Hello <<First Name>>,  

Good health isn’t just about what you eat, but how you eat it too! This edition, we show you how some simple steps at meal times can bring about a whole host of body benefits. And there’s plenty more…

Slow & Steady Wins the Race – The Power of Slowing Down Your Eating

Have you ever tried to lose weight by simply eating less and moving more? Have you attempted to control your waistline by eating the “right” foods and digging deep for the willpower to stay on track?

If you answered ‘yes’ to the above questions and still struggle to control your weight, it’s time to start paying attention to how you’re eating!

Slow down, what’s your hurry?

We can all take a lesson from how the French enjoy a meal. Generally speaking, French people tend to take a few hours for lunch, drink a generous amount of red wine (not to mention the bread and cheese), consume their biggest meal in the middle of the day and smaller portions of an evening. But if the French are gorging themselves on high fat foods like camembert and brie, why don’t they have the same rates of obesity and heart disease as more western societies like America or Australia? Our diets typically involve fast food that can be eaten as we rush out the door. And hours for lunch? Forget it! Many of us are even lucky if we even get a designated lunch break.
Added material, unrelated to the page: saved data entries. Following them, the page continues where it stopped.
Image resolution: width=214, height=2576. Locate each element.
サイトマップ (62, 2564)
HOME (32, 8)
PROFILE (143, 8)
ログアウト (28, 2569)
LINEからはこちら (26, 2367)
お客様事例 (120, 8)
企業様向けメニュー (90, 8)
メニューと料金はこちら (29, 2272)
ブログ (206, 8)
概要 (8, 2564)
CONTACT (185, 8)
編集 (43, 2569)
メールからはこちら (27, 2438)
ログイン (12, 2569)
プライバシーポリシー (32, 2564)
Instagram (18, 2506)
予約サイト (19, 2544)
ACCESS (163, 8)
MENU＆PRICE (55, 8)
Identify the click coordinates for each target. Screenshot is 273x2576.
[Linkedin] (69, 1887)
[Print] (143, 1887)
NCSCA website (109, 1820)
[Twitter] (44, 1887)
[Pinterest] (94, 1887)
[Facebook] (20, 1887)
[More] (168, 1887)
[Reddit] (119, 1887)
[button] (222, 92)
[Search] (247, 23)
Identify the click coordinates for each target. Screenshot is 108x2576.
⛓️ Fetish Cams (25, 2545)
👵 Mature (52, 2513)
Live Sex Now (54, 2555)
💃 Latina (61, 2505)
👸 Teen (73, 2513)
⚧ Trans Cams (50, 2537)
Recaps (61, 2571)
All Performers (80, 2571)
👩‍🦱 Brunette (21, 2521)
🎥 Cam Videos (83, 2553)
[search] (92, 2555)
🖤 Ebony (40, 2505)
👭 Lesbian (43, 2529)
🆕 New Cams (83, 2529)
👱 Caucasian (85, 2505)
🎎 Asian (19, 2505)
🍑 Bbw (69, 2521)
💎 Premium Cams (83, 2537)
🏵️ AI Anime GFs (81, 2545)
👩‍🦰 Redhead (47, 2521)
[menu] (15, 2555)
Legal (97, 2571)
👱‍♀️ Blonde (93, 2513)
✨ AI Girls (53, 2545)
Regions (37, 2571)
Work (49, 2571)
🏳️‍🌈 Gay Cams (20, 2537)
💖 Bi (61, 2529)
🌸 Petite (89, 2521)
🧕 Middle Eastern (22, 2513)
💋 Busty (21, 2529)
The difference is in our eating behaviours! In the 1990s researchers looked more closely at these differences and found that person for person, the French consumed higher amounts of fat than western societes over the course of a year. The first proposed reason for this was the red wine factor. High in polyphenols and antioxidants, it must be the wine! But of course, learning more about the effects of high alcohol consumption (poor liver function and suppression of the immune system) put this hypothesis to bed. The real solution was the WAY the French were eating. Slowly, in a relaxed environment, enjoying and savouring their meals. Switching on the parasympathetic nervous system (i.e. turning off the stress response) aids digestion and therefore metabolism.

So, give yourself the gift of time and take control of your weight once and for all. The world will wait for you! If you normally take 10 minutes to eat a meal, bump it up to 15 or 20 minutes. Commit to a slower eating pattern and start seeing the benefits. What do you notice when you eat mindfully?

The stress response

Stress is a damaging thing not only to our mental health, but our physical health as well. High levels of stress or even low levels of chronic stress can build up and present in physical ways e.g. increased levels of insulin, decreased nutrient absorption, destruction of gut microflora, increased blood sugar and cholesterol and higher levels of oxidative stress (which prematurely ages the body). Can you imagine how eating in a state of stress could impact your health?

When stressed, our survival instincts kick in. All our energy goes into protecting ourselves against a perceived threat. This means digestion shuts off and our fight or flight response switches on. Slowing down when eating helps us relax, as our parasympathetic nervous system initiates and stress shuts down. This is when you should be eating, when digestion is working at its optimal efficiency.

The power of breathing

Slowing down can seem overwhelming if you are a fast eater, but it is something that (like any habit) takes practice to change. One key secret is breathing.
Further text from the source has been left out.